Une nouvelle génération de chargeur que le constructeur teste depuis déjà plusieurs mois. A Ultrech (Pays-Bas), Porto Santo (Portugal) et bientôt à Belle-Ile, la technologie et son intégration au réseau électrique sont étudiées de près. « On teste aujourd’hui un brouillon de la norme qui reste en développement. Il faudra deux à trois ans pour avoir une norme déjà mature. Il faut ensuite embarquer un chargeur réversible, le mettre à l’épreuve avant de mettre des véhicules entre les mains de tout le monde » résume Thomas Dreumont, EV charging infrastructure expert chez Renault.

En d’autres termes, ce chargeur réversible embarqué ne sera assurément pas disponible sur la ZOE 2. « A terme, il s’agira d’une option » prévoit Eric Feunteun qui imagine même l’équipement devenir obligatoire compte tenu des enjeux à venir liés à la montée en puissance de l’électromobilité.

Plug&Charge : la recharge sans badge

Autre innovation présentée par Renault à EVS : le Plug&Charge ! Reposant elle aussi sur la norme 15118, la technologie est régulièrement évoquée par les constructeurs. Dans les grandes lignes, l’idée est de parvenir à s’affranchir du classique badge d’accès aux bornes de recharge pour définir un nouveau protocole d’authentification entre la voiture et la borne en passant directement par le câble de rechargement.

En pratique, le « dialogue » s’enclenche dès lors que l’utilisateur branche sa voiture sur la borne. Transmis par la voiture, un certificat d’authentification passe par différents canaux avant d’être validé et renvoyé pour lancer et facturer la charge.

Si les explications de la vidéo ci-dessous peuvent paraître longues, la connexion est dans la réalité très rapide. « C’est complexe comme beaucoup de nos technologies actuelles mais cela se fait quasi instantanément » explique Thomas Dreumont. « On ne s’en aperçoit pas mais on utilise des certificats similaires tous les jours. Typiquement lorsqu’on paye sur internet » poursuit-il.

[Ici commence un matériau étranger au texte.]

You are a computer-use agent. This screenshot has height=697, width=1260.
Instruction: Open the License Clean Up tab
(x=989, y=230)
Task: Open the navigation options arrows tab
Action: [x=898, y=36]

Une mise en œuvre complexe car elle nécessite une concertation de l’ensemble des acteurs. « Il faut tout un écosystème pour faire du Plug&Charge. Il ne faut pas seulement que Renault mette quelque chose dans sa voiture – un software avec la norme 15118 – mais aussi que les bornes soient équipées et qu’il y ait un échange d’information entre ces bornes et les voitures pour pouvoir authentifier le certificat transmis » explique le représentant de Renault. « En 2021, on va vraiment voir les choses émerger » estime-t-il.

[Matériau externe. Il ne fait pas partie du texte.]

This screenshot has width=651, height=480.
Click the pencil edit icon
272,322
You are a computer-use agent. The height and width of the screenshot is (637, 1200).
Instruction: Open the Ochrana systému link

Comme pour le V2G, les enjeux autour de la normalisation sont très importants pour le Plug&Charge. En premier lieu, il faut parvenir à établir un système de distribution de certificats commun en mettant autour de la table l’ensemble des acteurs concernés : constructeurs, plateformes d’interopérabilité, opérateurs de mobilité, fournisseurs de bornes, exploitants etc… Dans cette histoire, ceux qui ont sans doute le plus à perdre sont les opérateurs de mobilité. ChargeMap, Freshmile, PlugSurfing etc… les spécialistes d’aujourd’hui pourraient être mis de côté, notamment si les constructeurs choisissent d’imposer nativement leurs propres fournisseurs. Sur ce point, l’Europe devra veiller à ce que la concurrence puisse s’exercer librement… Idem quant aux organismes en charge de délivrer les précieux certificats. D’ores et déjà, la guerre de position entre GIREVE et Hubject est palpable, chacun rêvant de détenir le monopole sur le sujet.

Un défi global auquel s’ajoute une problématique très française : celle de la prise Type T2S. Paiement par CB ou badge, il faut aujourd’hui impérativement passer par un moyen d’accès pour déverrouiller l’obturareur et enclencher la connexion de la voiture. De quoi rendre le Plug&Charge redondant et inutile. La réglementation française autour de la présence obligatoire d’obturateur – qui avait déjà largement fait débats à l’époque de la bataille Type 2 et Type 3 – devra donc évoluer pour rendre possible le déploiement de la technologie dans l’Hexagone.